◆ **Exercise objective**
Could you reproduce every one of the lines below word for word, leaving out the pictures?

◆ **Dataset**
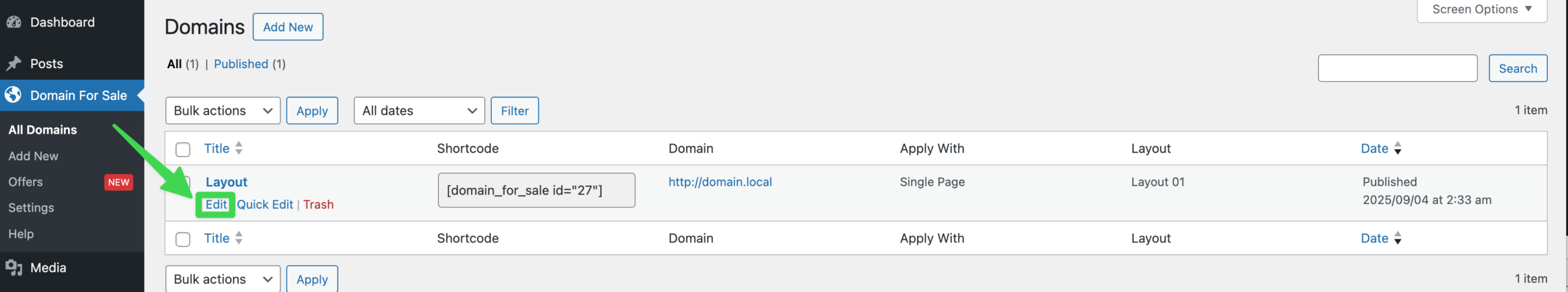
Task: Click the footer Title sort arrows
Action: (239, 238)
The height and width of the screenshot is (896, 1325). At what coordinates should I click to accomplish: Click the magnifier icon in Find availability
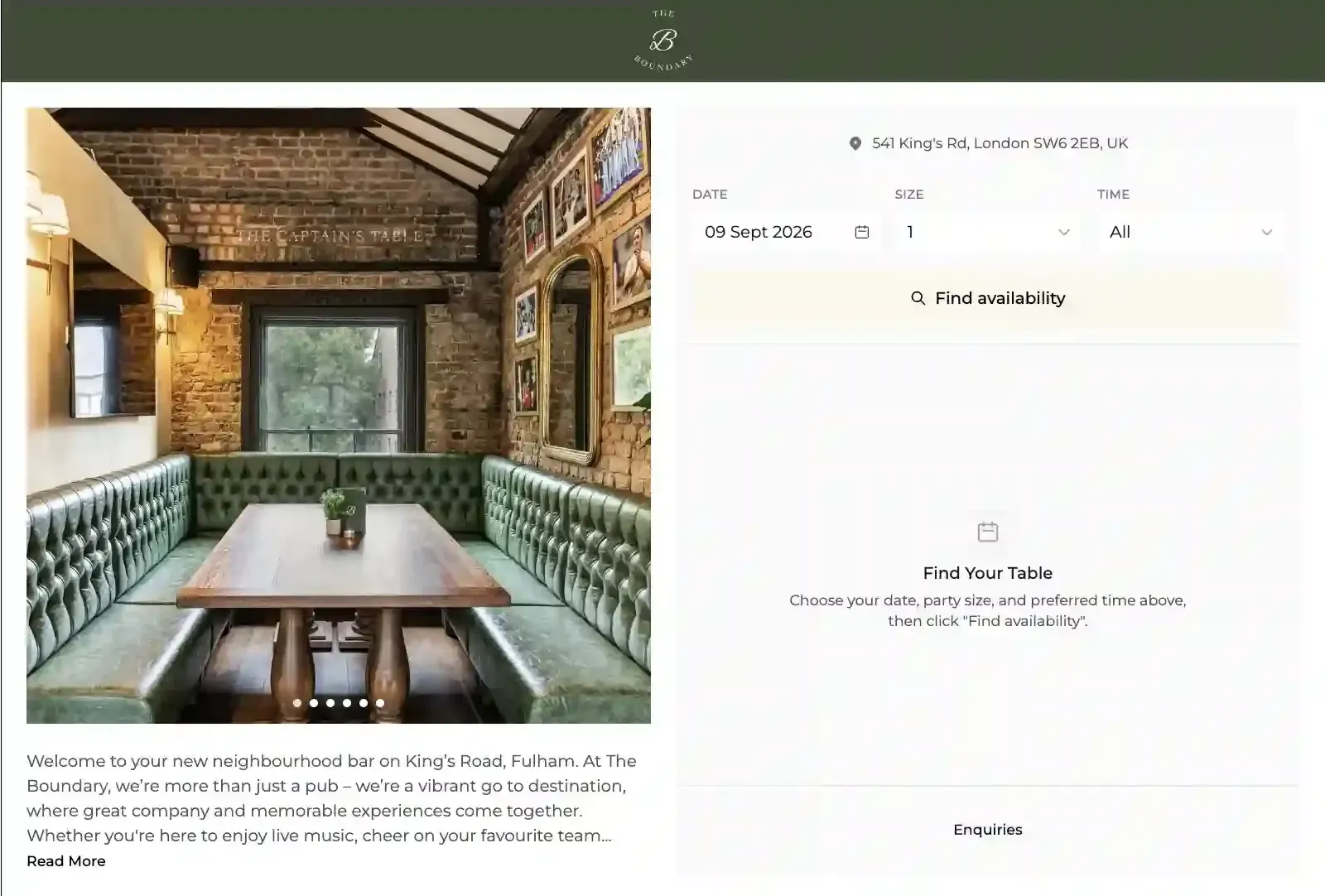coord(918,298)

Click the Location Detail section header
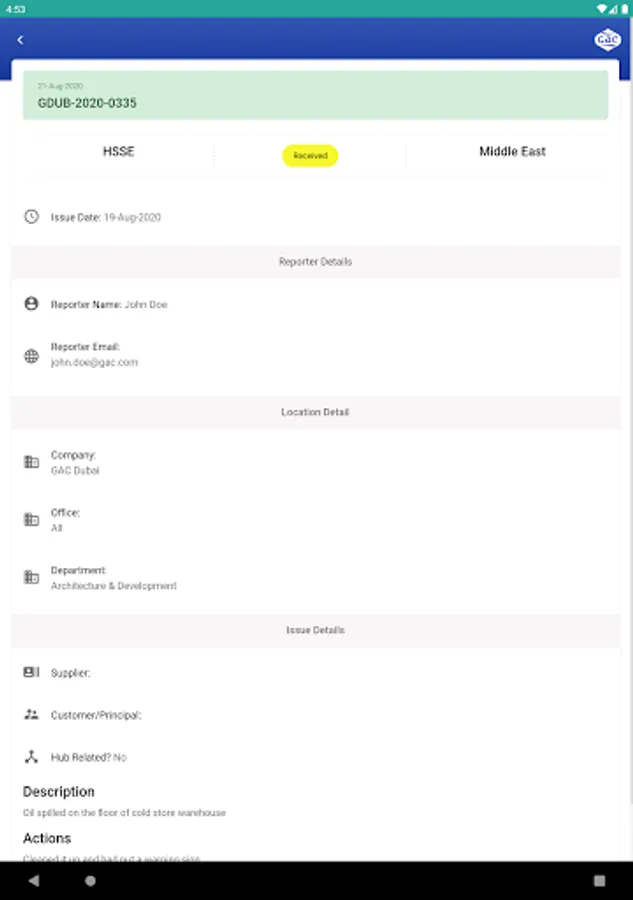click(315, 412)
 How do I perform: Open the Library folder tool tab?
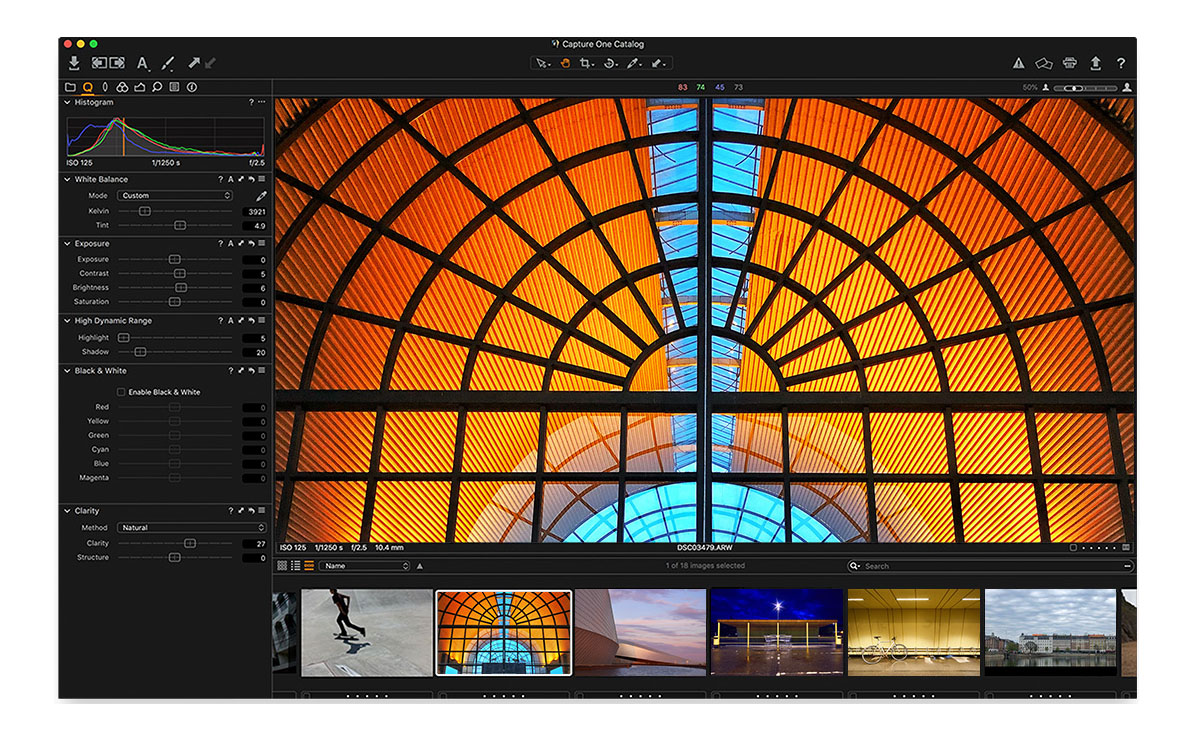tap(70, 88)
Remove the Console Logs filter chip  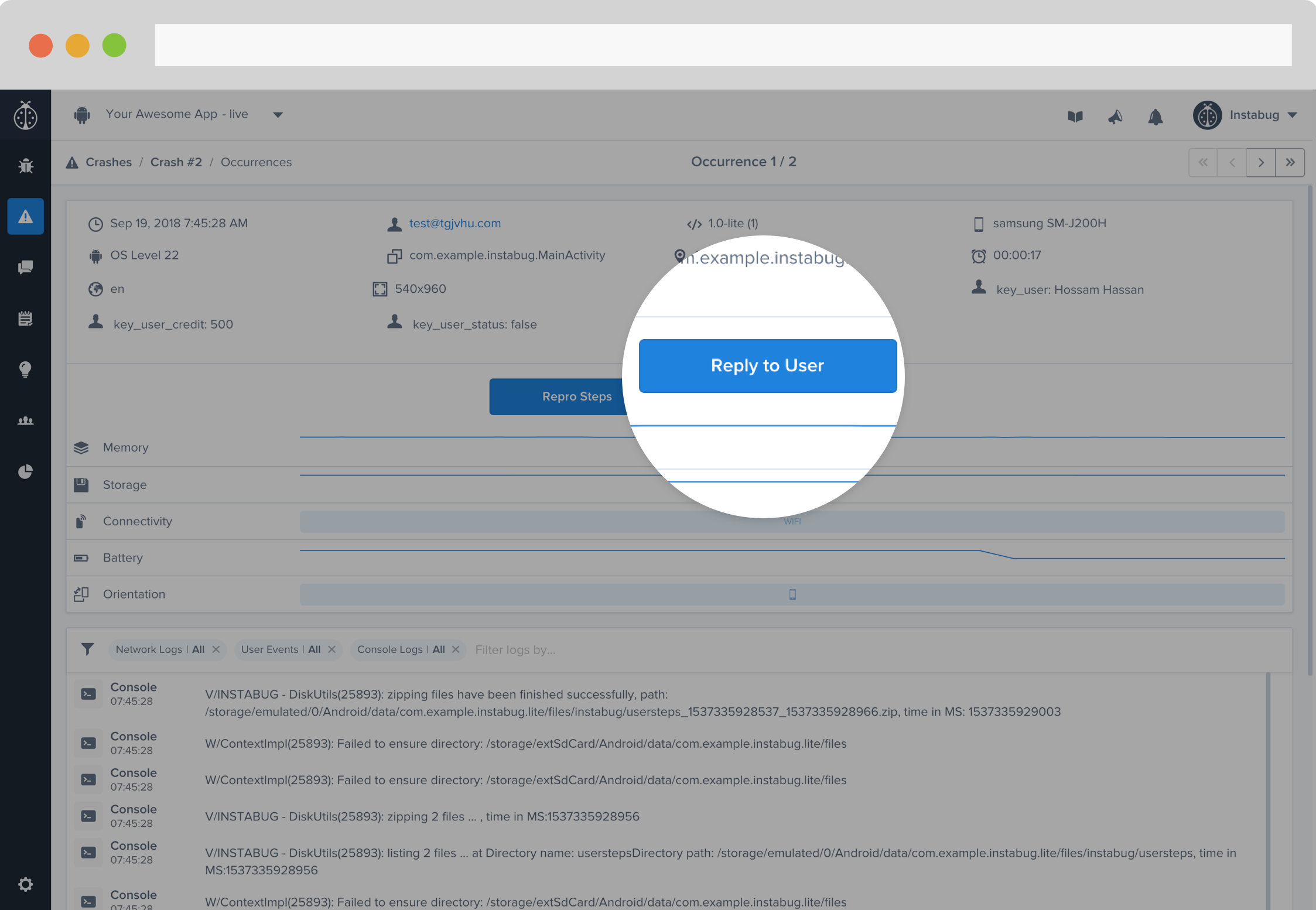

◆ **Final result**
Task: Click the footer Title sort arrows
Action: (239, 238)
The height and width of the screenshot is (896, 1325). At what coordinates should I click to accomplish: Click the magnifier icon in Find availability
coord(918,298)

Click the Location Detail section header
click(315, 412)
 How do I perform: Open the Library folder tool tab?
tap(70, 88)
Remove the Console Logs filter chip  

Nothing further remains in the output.